Activity
Scan the entries that follow for the word "computer", then report every line in which it appears.

Records for the exercise Block Start

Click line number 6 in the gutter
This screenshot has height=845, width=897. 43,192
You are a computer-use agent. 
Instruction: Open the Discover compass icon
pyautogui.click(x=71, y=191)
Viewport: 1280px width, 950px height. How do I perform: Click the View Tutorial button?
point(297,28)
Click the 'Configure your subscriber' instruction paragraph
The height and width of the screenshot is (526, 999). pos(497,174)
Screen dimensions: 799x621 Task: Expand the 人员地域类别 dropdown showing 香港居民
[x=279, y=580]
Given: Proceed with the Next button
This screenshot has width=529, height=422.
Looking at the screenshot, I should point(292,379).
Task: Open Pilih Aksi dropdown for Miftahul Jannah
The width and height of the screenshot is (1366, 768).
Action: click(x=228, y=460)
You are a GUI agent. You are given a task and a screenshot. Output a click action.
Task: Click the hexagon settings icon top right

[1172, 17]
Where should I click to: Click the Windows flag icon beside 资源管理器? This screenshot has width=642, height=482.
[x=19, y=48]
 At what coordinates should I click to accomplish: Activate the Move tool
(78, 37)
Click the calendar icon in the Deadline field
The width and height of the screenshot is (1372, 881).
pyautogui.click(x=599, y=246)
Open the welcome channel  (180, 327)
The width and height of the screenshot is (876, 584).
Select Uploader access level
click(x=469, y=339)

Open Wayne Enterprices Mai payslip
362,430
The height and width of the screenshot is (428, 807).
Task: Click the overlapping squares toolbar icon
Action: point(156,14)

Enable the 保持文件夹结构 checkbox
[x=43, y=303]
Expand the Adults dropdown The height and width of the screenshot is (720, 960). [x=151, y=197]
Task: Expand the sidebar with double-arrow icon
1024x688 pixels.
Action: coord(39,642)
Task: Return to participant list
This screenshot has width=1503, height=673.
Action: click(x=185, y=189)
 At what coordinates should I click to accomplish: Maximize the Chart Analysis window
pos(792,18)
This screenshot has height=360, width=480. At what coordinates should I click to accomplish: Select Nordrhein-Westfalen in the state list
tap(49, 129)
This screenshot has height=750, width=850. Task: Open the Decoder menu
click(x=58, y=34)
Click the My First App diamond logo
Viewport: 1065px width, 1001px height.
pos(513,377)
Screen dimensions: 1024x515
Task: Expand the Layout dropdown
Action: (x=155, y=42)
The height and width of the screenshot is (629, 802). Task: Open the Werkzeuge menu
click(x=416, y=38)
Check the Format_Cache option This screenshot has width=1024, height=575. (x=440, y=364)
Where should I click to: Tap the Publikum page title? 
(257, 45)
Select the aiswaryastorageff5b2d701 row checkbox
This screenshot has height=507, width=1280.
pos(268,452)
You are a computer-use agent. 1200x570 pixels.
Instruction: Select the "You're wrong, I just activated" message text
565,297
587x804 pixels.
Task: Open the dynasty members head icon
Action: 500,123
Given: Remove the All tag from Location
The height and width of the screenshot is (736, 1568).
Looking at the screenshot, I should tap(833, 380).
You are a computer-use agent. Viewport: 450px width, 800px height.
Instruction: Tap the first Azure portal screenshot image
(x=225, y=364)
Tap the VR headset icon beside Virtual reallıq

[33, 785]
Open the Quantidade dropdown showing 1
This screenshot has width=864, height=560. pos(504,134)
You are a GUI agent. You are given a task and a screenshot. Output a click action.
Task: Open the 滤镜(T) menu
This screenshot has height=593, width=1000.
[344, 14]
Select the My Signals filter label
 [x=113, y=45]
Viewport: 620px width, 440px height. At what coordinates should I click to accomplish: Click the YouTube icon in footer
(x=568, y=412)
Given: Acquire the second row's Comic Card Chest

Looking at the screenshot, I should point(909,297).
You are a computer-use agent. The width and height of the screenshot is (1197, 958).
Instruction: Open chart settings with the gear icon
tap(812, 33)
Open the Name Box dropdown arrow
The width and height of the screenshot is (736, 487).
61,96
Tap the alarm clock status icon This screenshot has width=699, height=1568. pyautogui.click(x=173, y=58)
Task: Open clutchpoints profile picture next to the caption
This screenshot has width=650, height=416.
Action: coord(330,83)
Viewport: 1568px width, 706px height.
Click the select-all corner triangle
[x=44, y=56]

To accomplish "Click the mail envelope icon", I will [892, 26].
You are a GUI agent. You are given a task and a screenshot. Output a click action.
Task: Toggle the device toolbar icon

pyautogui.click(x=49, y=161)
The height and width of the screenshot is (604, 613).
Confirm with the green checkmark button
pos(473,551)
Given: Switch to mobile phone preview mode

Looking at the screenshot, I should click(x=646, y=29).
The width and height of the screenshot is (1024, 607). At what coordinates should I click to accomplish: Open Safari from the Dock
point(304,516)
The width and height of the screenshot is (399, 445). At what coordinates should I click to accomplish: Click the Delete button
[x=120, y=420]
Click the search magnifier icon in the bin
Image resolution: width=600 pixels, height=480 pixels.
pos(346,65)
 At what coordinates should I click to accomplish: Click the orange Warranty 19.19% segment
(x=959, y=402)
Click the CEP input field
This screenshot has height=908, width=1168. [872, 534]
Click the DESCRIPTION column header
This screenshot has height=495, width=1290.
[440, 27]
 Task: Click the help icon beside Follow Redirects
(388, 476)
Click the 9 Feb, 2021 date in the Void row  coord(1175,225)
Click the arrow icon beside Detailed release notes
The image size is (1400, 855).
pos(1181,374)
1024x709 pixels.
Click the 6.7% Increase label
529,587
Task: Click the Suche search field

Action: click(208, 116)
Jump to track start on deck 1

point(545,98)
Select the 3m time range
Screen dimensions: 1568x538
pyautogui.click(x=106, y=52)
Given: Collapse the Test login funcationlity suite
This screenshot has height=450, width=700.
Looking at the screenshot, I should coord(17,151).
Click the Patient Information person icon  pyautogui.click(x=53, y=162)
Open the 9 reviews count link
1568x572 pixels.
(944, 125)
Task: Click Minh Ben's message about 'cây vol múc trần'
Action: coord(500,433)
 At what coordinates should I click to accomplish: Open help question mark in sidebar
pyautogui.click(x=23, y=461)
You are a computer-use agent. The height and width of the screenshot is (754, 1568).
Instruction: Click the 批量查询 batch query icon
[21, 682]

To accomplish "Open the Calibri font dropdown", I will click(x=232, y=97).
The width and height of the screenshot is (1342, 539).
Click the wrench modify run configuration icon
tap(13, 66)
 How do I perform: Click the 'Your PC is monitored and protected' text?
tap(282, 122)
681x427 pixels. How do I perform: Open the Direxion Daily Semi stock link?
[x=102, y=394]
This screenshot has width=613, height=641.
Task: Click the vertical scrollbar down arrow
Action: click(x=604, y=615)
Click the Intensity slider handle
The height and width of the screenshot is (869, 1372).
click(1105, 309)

Records for the exercise Block End

Reply to the exercise
You are a computer-use agent. 
You are a computer-use agent. 1200x570 pixels.
You are a computer-use agent. Viewport: 450px width, 800px height.
You are a computer-use agent. The width and height of the screenshot is (1197, 958).
You are a computer-use agent. The height and width of the screenshot is (754, 1568).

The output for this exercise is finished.